→ **EXTRACT PROVIDED**
^^^^

# 29Gal restock?



## lefty31 (Jul 19, 2010)

I currently have a 29Gal bow-front with 2 3spot gourami in it, all other fish are getting re-homed to a 55Gal.

My 10 gallon has 5 Tiger Barbs a clown pleco and a molly all of which are going to the 29Gal.

What else would you put in there and why? I want plenty of movement in the tank to keep it exciting =D

Also what kind of Low-Med light plants would work in there? Lot of depth to the tank. Thinking a single sword possibly?


----------



## celticsfan13 (Nov 7, 2010)

hey if this is only 4 display not breeding then maybe some angelfish would do because they are actually semi agressive so if u get bigger 1s then they can hold there own against gouramis


----------



## lefty31 (Jul 19, 2010)

There's angels in there ATM and their moving into my 55Gal I'm getting this weekend. I think I'm going to turn it into a planted possibly with barbs gouramis and something else maybe?


----------



## celticsfan13 (Nov 7, 2010)

is the tank established?


----------



## lefty31 (Jul 19, 2010)

The 29Gallon is yes, been up for a year. The 55Gallon currently has all the media being seeded in the 29Gallon so once I get it up and going I'll test the BIO with some ammonia and make sure we're set and move fish =D


----------



## celticsfan13 (Nov 7, 2010)

alright well like i said just becareful with the move over there make sure u have some stress coat cuz some fish will prob stress out, and yea with a 55 u have plenty of options, how big are ur gouramis? bcuz if theyr bug then an arowana is a really cool fish and perfect for a 55


----------



## lefty31 (Jul 19, 2010)

^^^^

→ **DATA BLOCK**
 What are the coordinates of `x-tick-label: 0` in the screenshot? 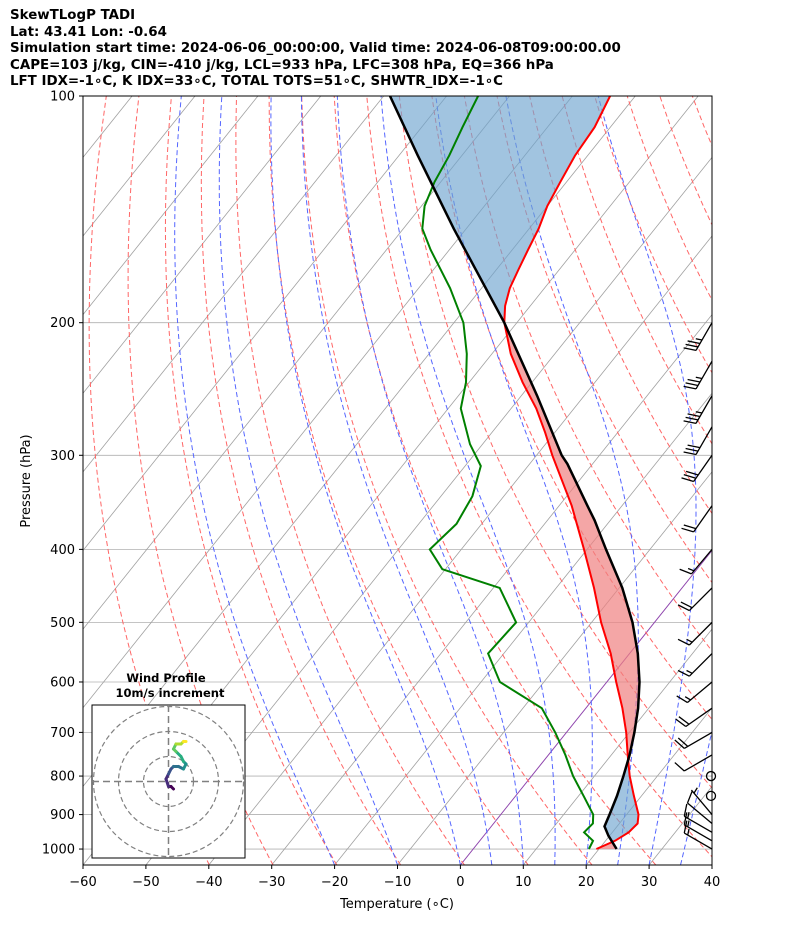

^^^^

→ **ACTIVITY A**
In the aquarium forum thread, copy out verbatim everything from "# 29Gal restock?" down to "to the 29Gal.".
→ **ACTIVITY B**
Translate this sentence from the aquarium forum thread into Spanish: "My 10 gallon has 5 Tiger Barbs a clown pleco and a molly all of which are going to the 29Gal."
Work from the aquarium forum thread alone and leave the material aside.

→ **WRITTEN RESPONSE A**
# 29Gal restock?



## lefty31 (Jul 19, 2010)

I currently have a 29Gal bow-front with 2 3spot gourami in it, all other fish are getting re-homed to a 55Gal.

My 10 gallon has 5 Tiger Barbs a clown pleco and a molly all of which are going to the 29Gal.

→ **WRITTEN RESPONSE B**
Mi acuario de 10 galones tiene 5 barbos tigre, un pleco payaso y un molly, y todos ellos van a ir al de 29 galones.